» TASK BRIEF
An exact copy of the lines from the top of the data through the line with "801x599 pixels." is what you should give, with no pictures in it.

» AVAILABLE RECORDS
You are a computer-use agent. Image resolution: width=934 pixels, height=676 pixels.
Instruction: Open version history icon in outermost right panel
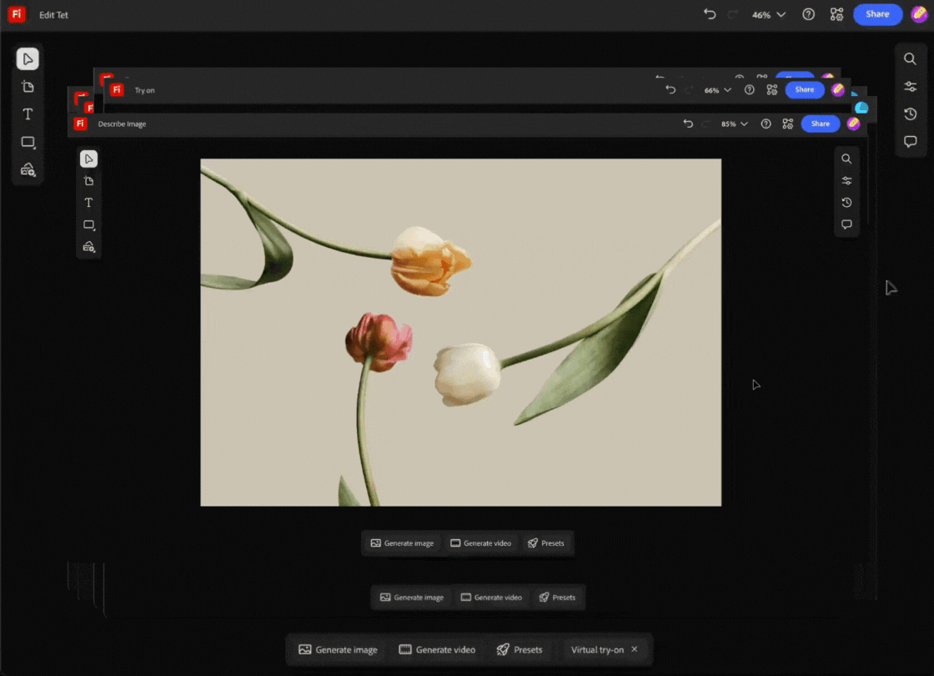(910, 114)
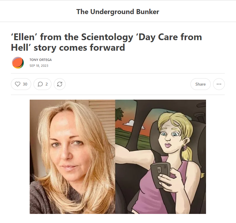
Task: Like the post with the heart icon
Action: pyautogui.click(x=18, y=84)
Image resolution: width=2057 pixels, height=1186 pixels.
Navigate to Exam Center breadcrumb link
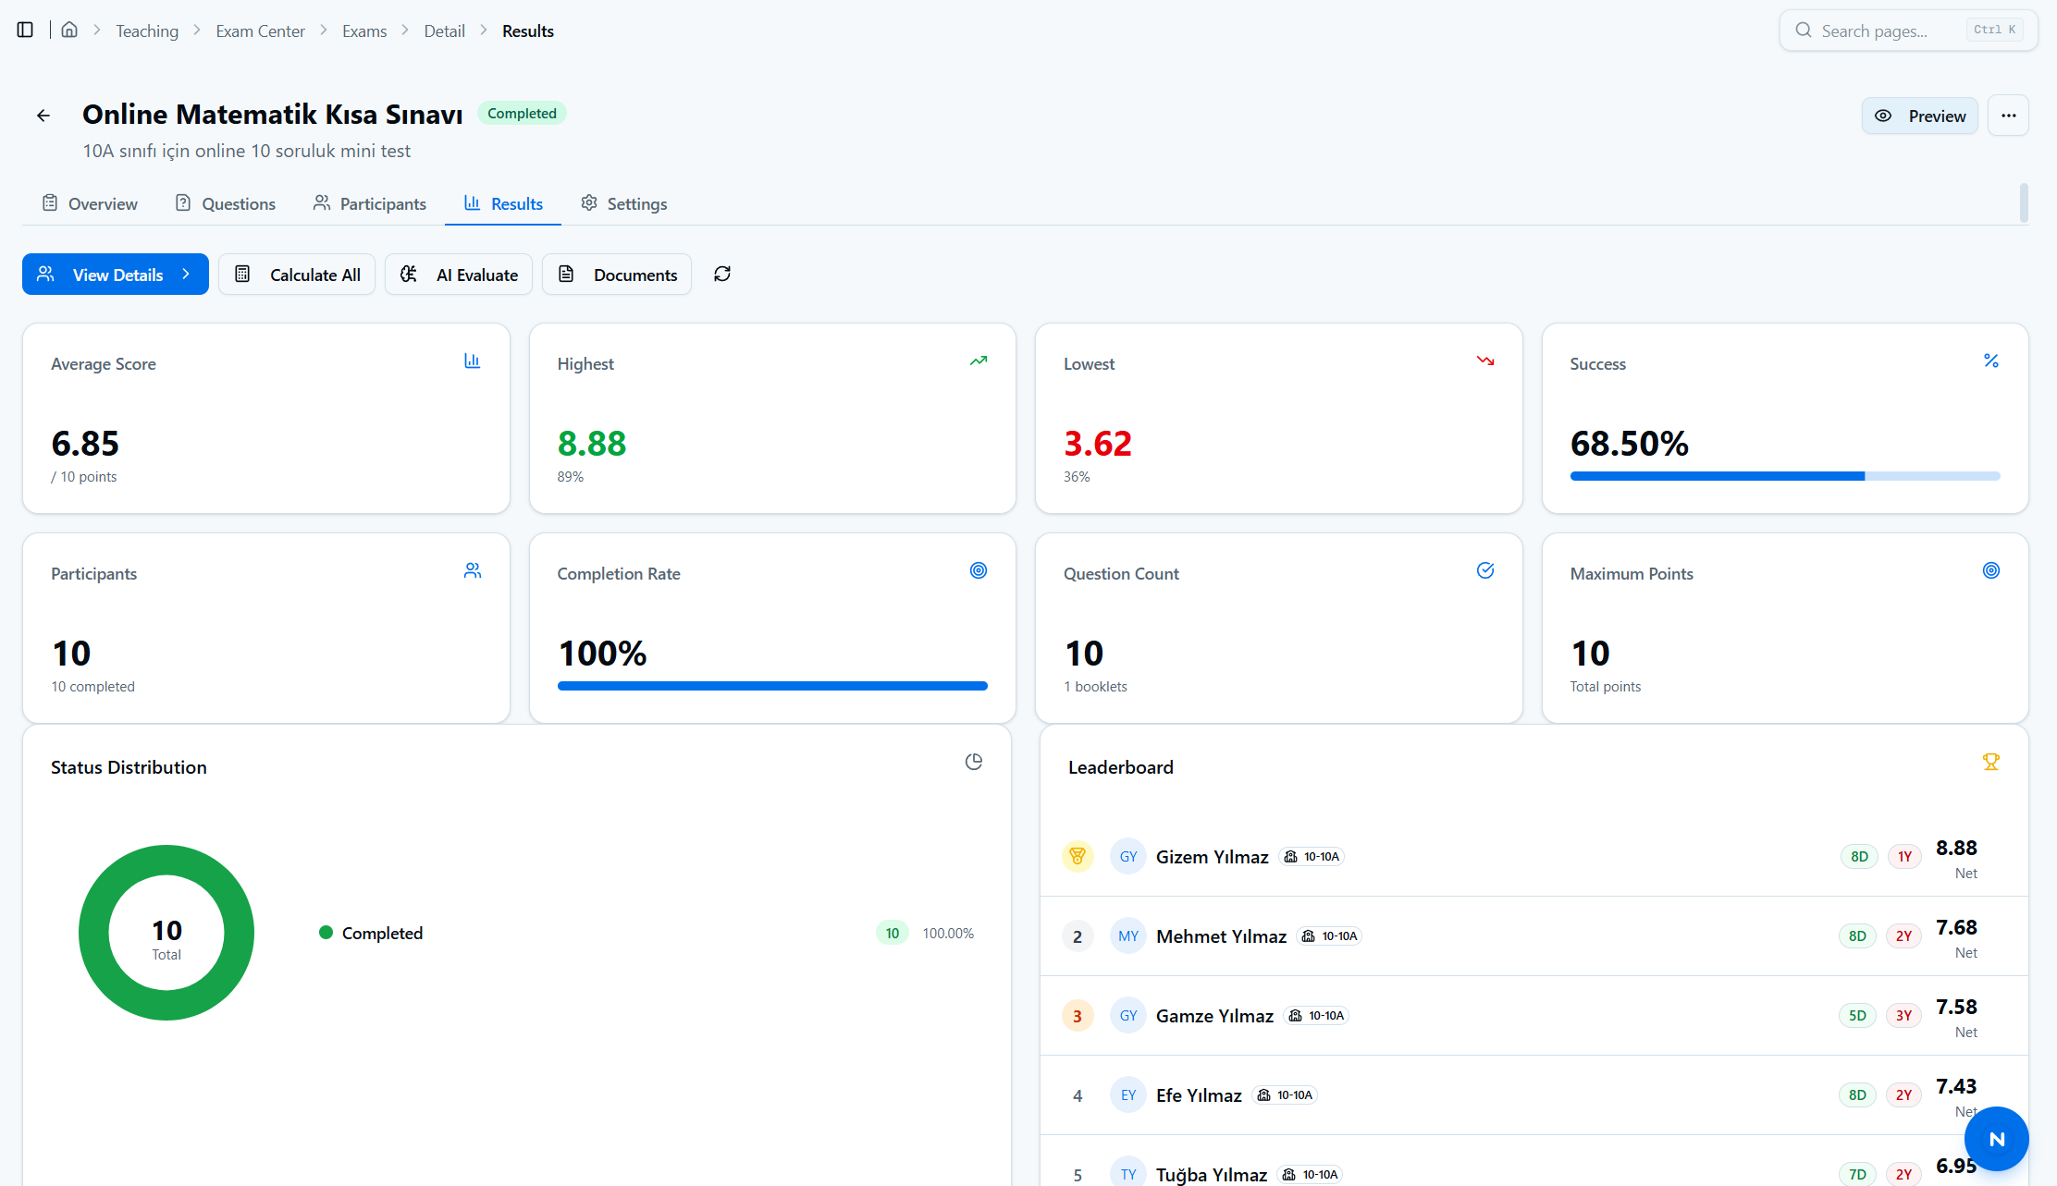(x=260, y=31)
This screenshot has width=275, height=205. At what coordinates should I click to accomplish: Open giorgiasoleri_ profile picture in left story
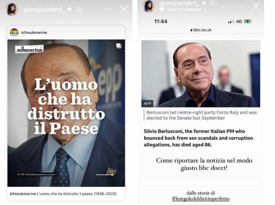coord(12,9)
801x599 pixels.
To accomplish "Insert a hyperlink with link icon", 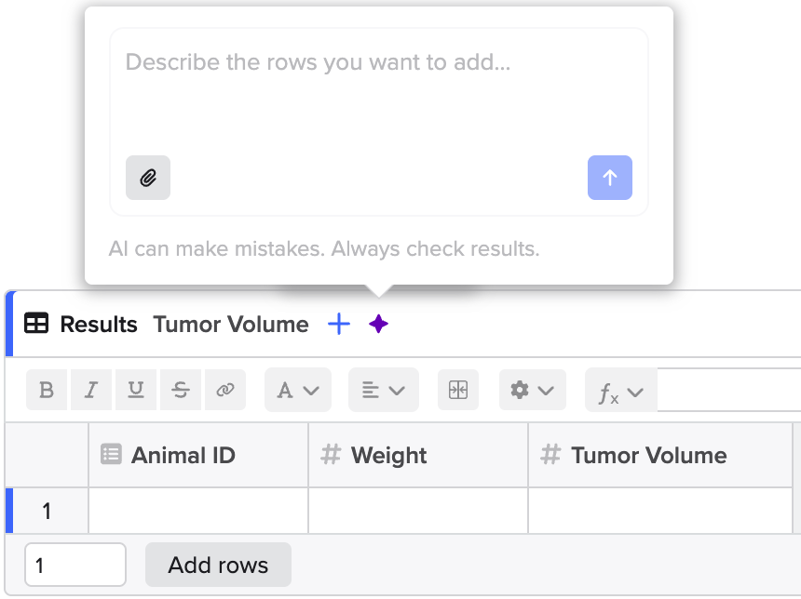I will 224,391.
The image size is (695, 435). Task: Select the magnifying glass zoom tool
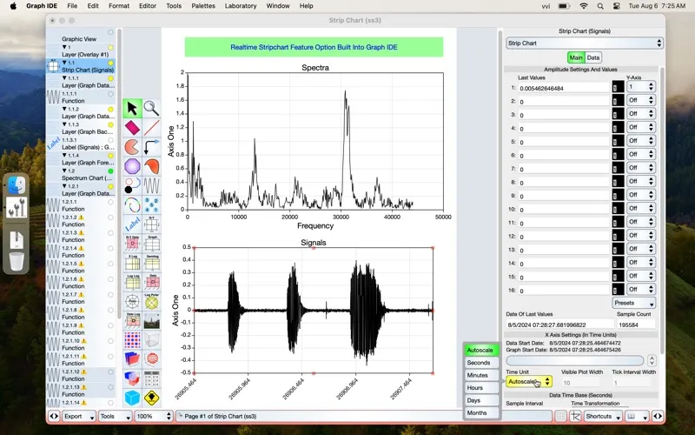pos(151,108)
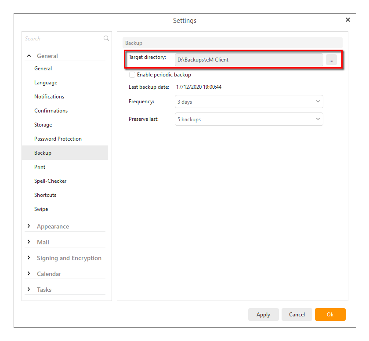Image resolution: width=369 pixels, height=341 pixels.
Task: Click the Apply button
Action: (x=263, y=314)
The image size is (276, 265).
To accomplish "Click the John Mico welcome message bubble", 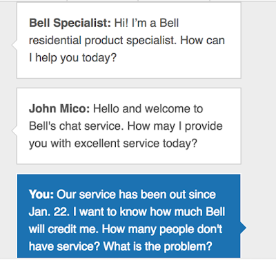I will (129, 126).
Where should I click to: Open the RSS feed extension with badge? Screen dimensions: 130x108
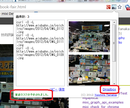tap(128, 8)
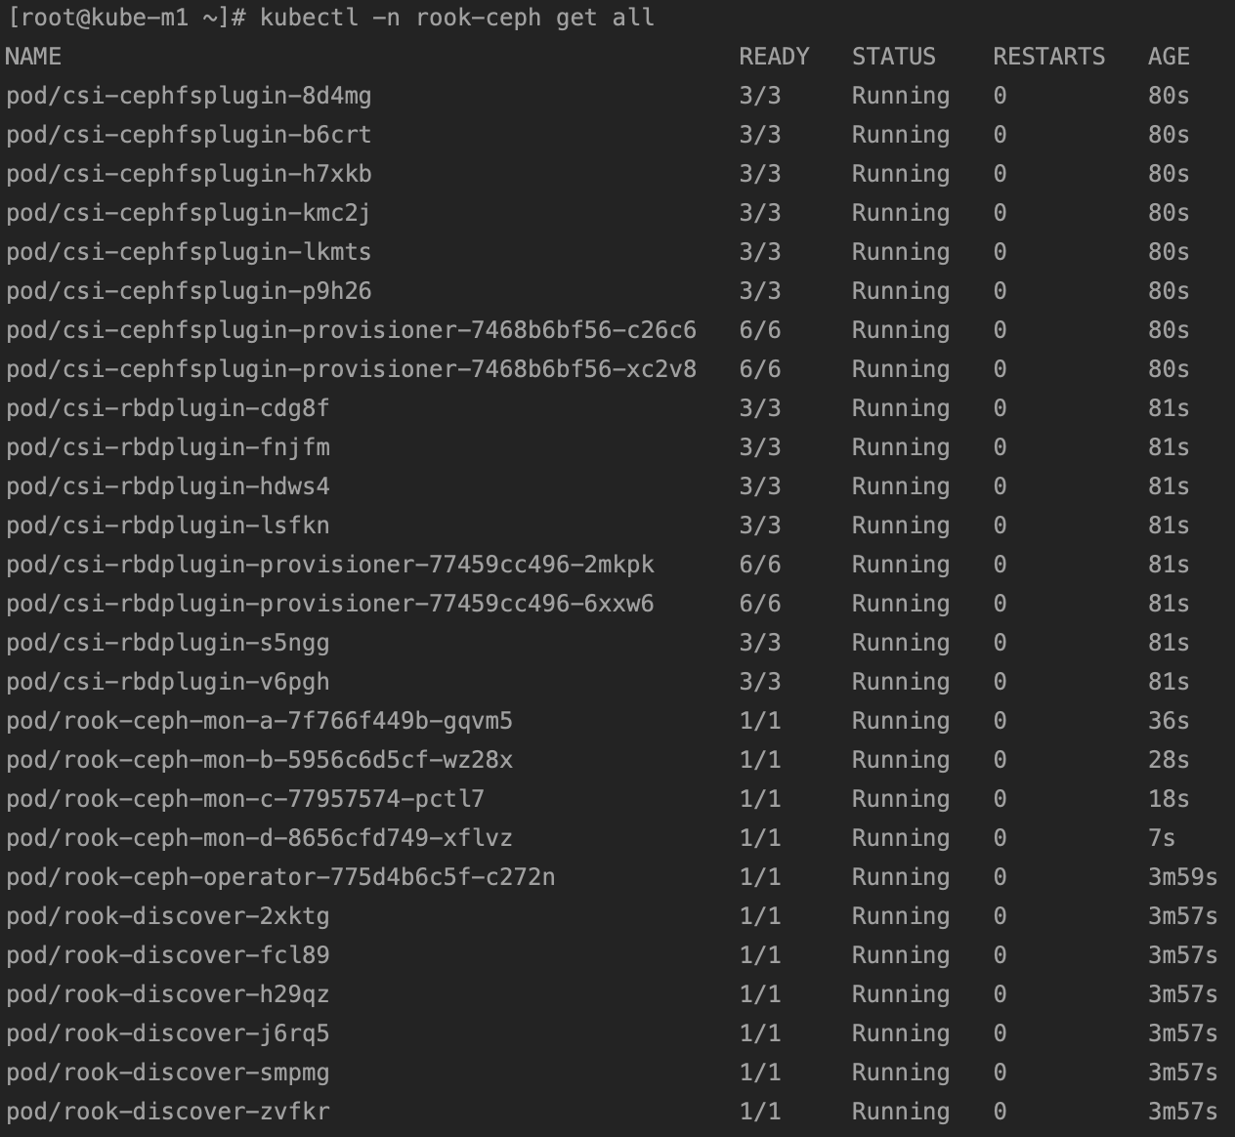Click 6/6 ready value for csi-rbdplugin-provisioner-77459cc496-6xxw6
Image resolution: width=1235 pixels, height=1137 pixels.
tap(760, 604)
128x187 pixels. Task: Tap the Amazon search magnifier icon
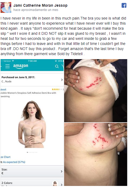57,66
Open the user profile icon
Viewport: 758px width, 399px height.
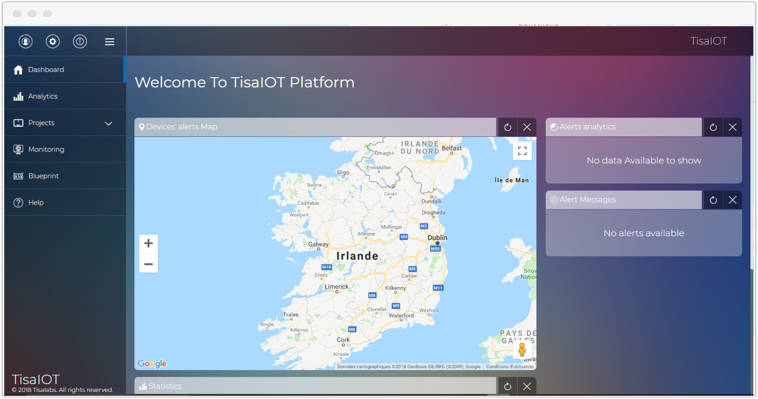[x=25, y=41]
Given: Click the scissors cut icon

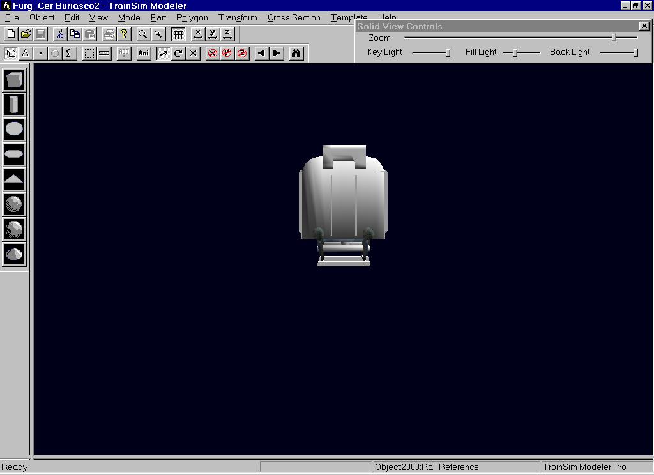Looking at the screenshot, I should pyautogui.click(x=60, y=34).
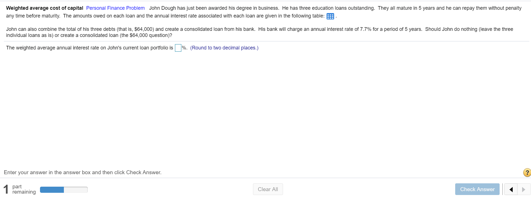Click the 1 part remaining indicator

(x=19, y=189)
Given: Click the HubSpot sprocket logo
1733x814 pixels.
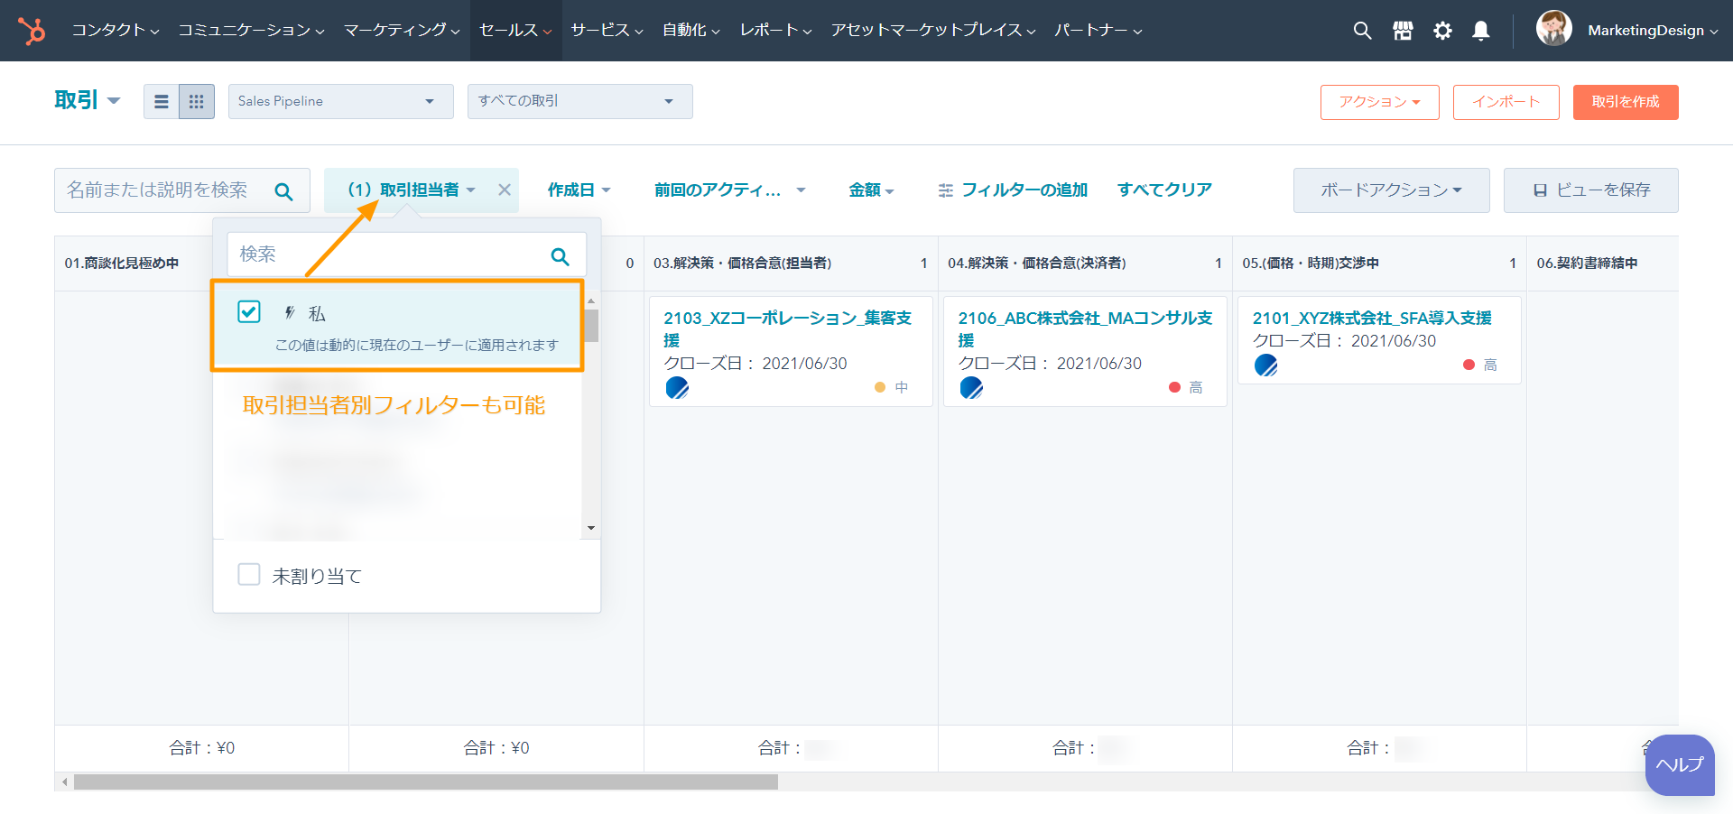Looking at the screenshot, I should (x=32, y=31).
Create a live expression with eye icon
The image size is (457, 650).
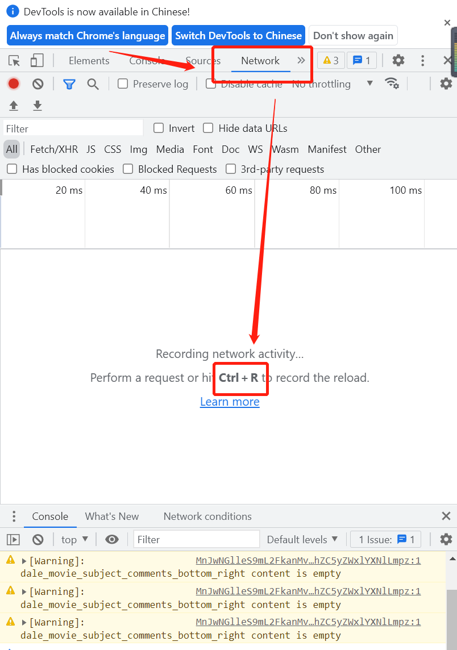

» SOLUTION TO THIS TASK
You are a computer-use agent. Image resolution: width=934 pixels, height=676 pixels.
Instruction: Open version history icon in outermost right panel
(910, 114)
Task: Like the post with the heart icon
Action: pyautogui.click(x=18, y=84)
Image resolution: width=2057 pixels, height=1186 pixels.
Navigate to Exam Center breadcrumb link
(x=260, y=31)
This screenshot has width=275, height=205. At what coordinates should I click to accomplish: Open giorgiasoleri_ profile picture in left story
coord(12,9)
801x599 pixels.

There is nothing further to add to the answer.